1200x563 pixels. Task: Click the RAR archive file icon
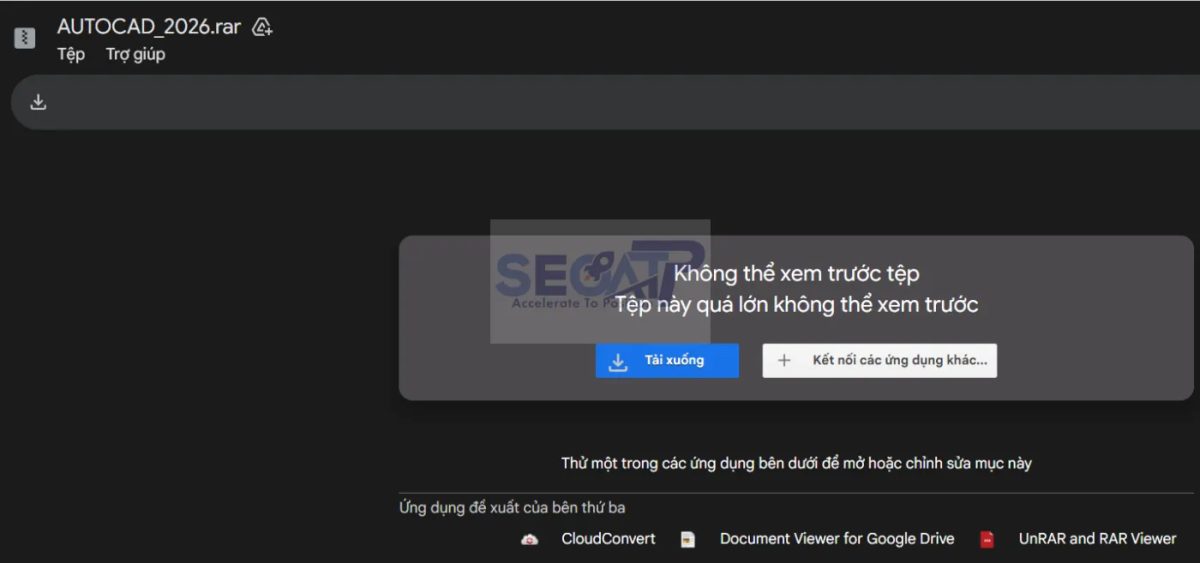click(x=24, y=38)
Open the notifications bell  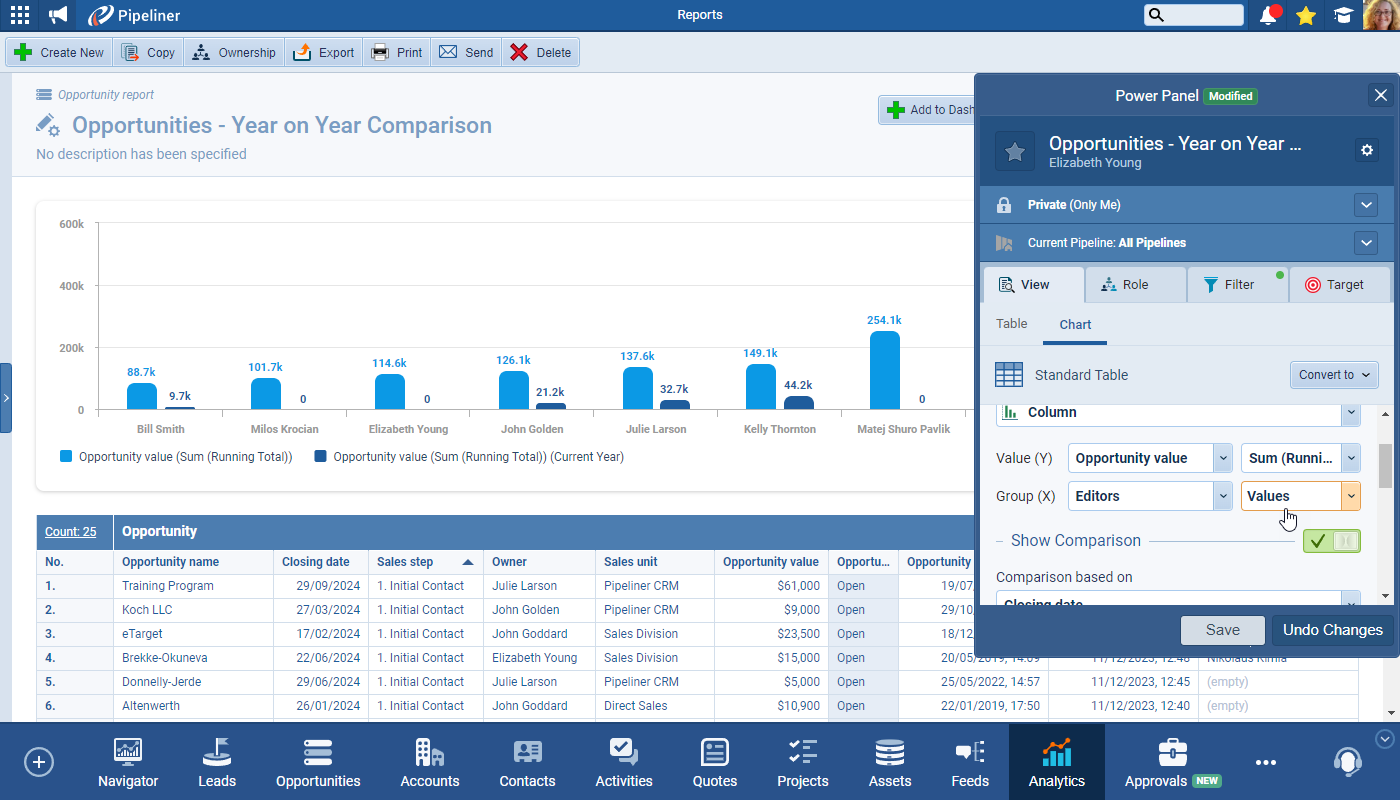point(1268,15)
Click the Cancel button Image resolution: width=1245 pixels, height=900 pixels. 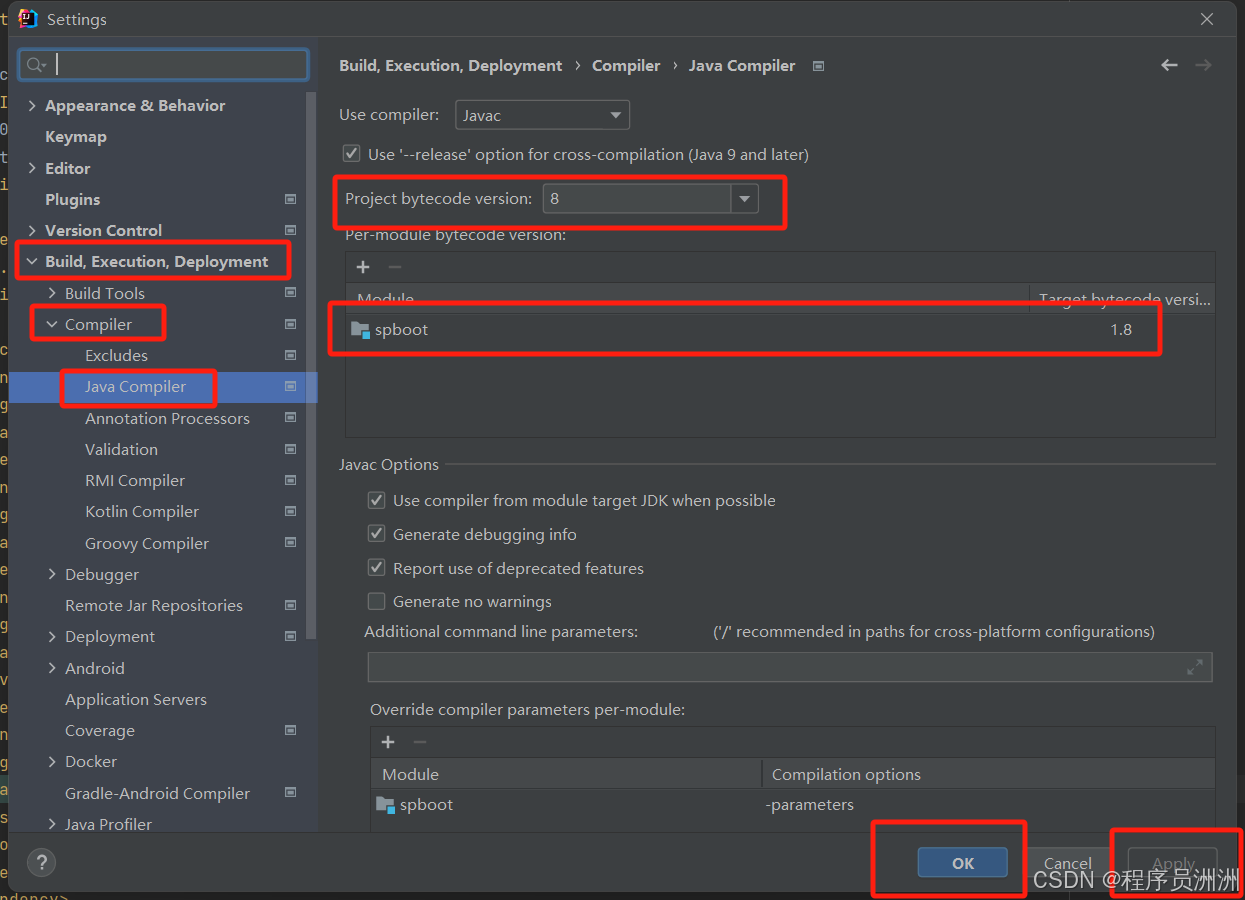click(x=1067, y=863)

==

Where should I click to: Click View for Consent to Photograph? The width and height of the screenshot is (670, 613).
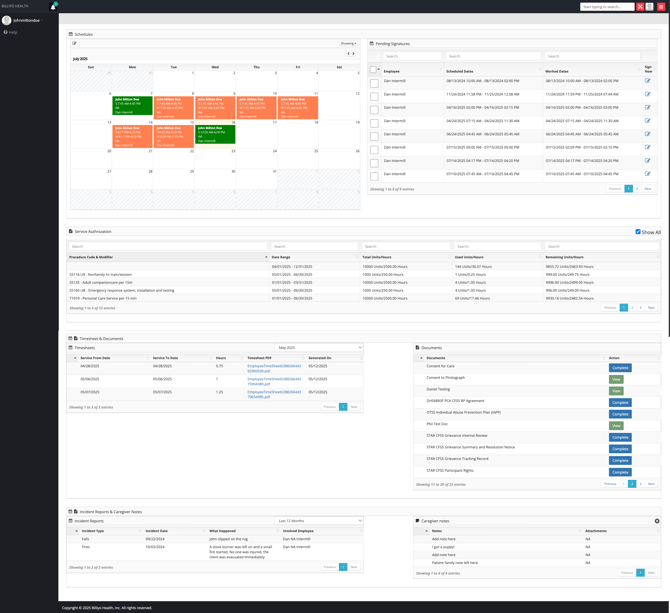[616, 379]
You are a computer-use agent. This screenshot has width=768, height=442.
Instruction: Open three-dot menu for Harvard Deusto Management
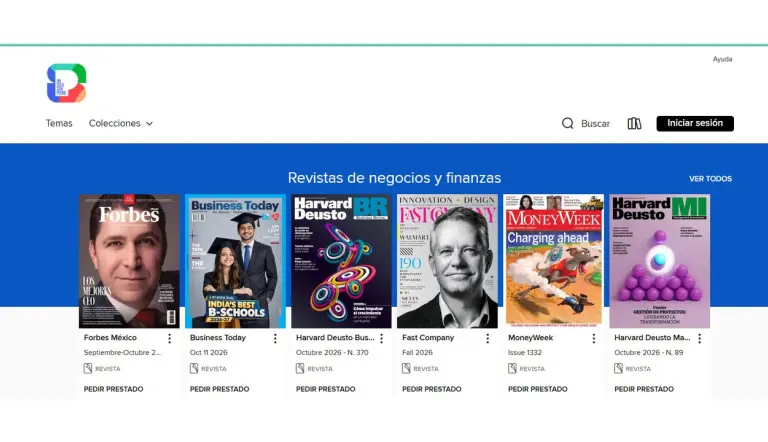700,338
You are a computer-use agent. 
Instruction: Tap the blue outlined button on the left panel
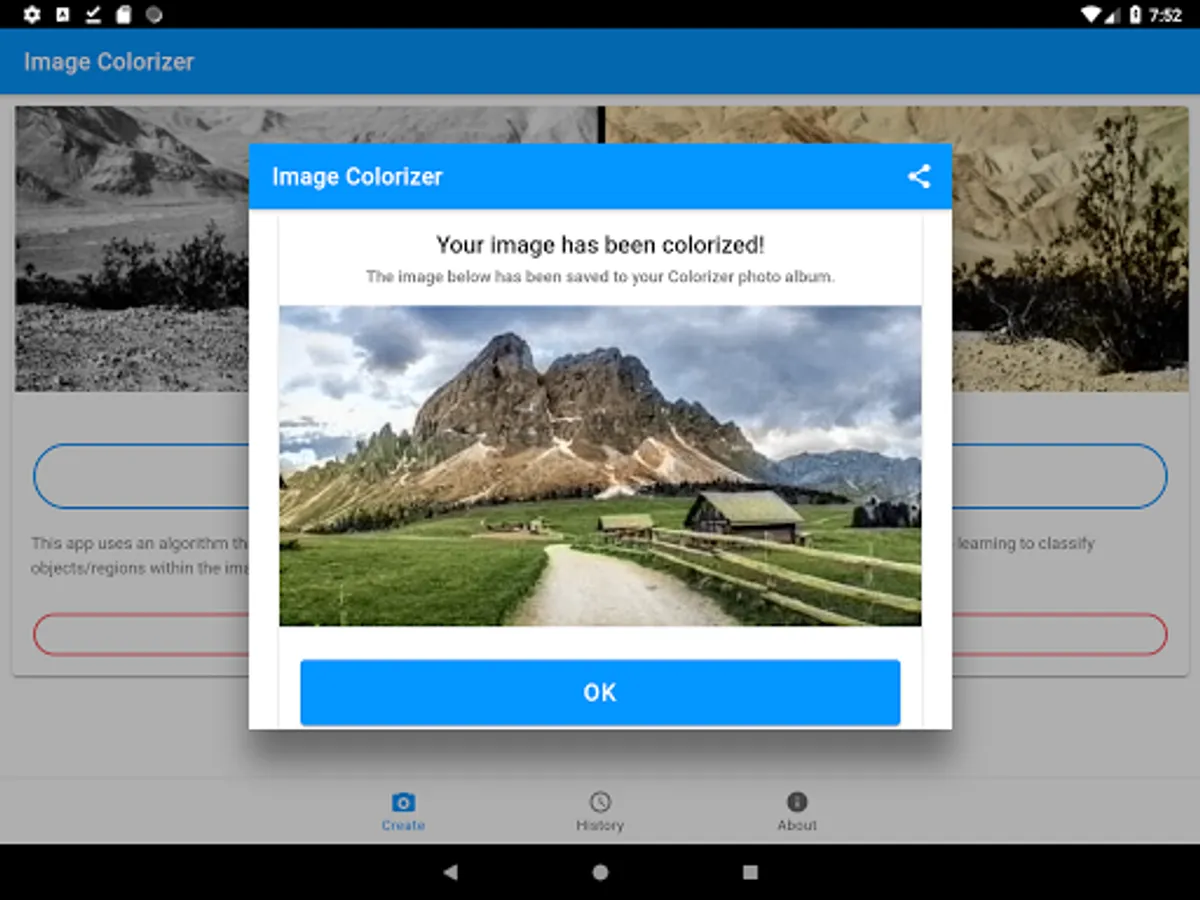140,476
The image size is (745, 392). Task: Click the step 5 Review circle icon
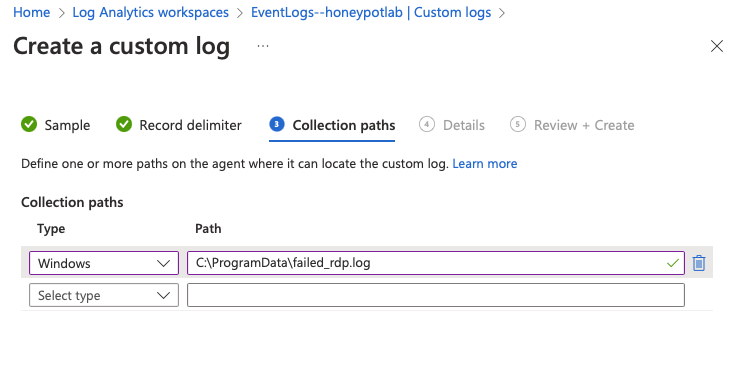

==

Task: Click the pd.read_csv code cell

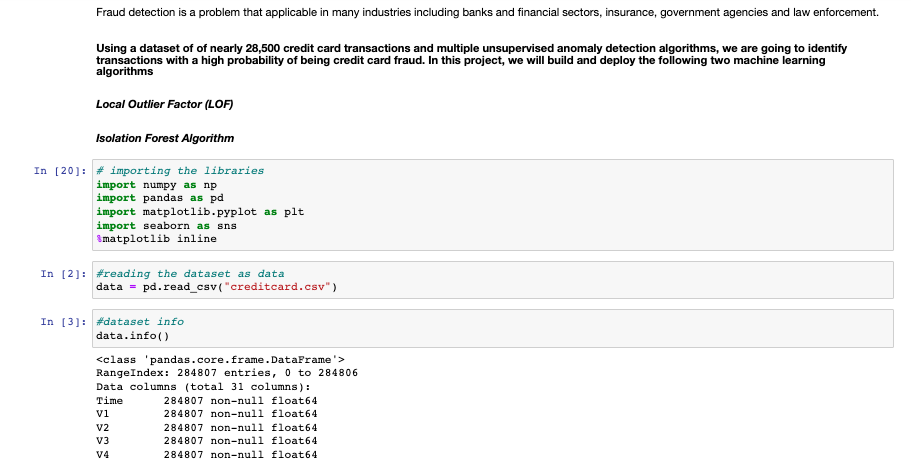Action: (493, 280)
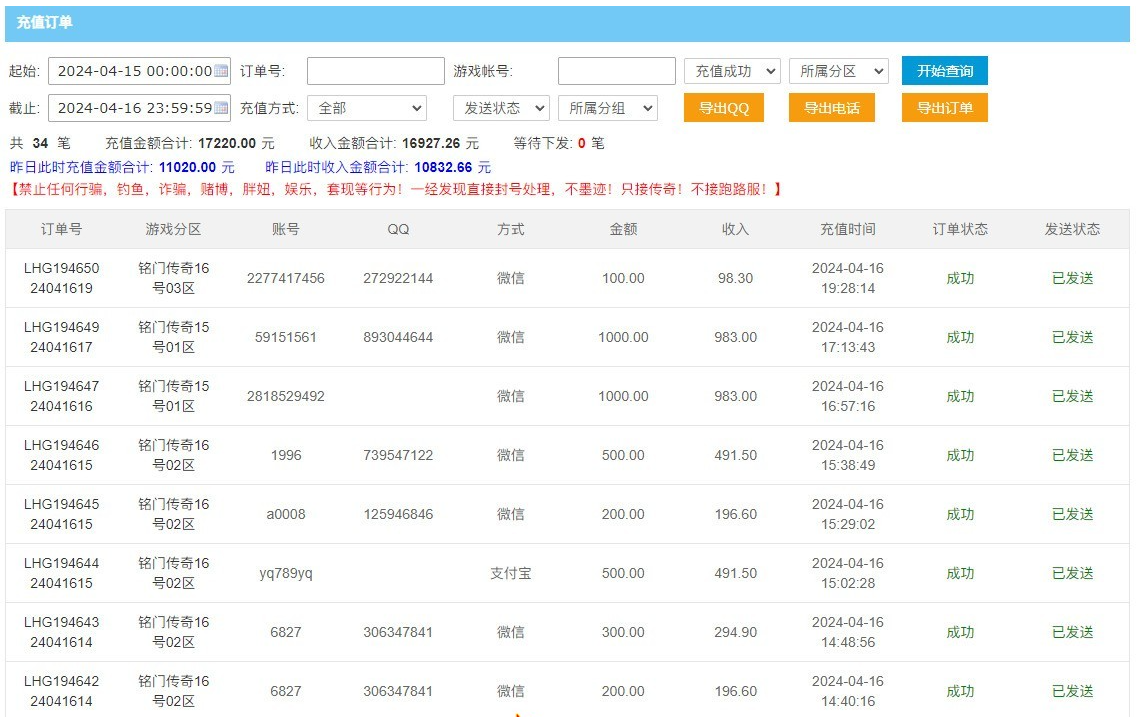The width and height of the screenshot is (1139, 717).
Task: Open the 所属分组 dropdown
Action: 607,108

• [PROBLEM DETAILS]
Among the entries above, copy exactly the stretch from the line holding "Instruction: Tap the" through the line holding "The image size", leaving out any pictures.

• [RESPONSE]
Instruction: Tap the blue outlined button on the left panel
140,476
The image size is (745, 392). Task: Click the step 5 Review circle icon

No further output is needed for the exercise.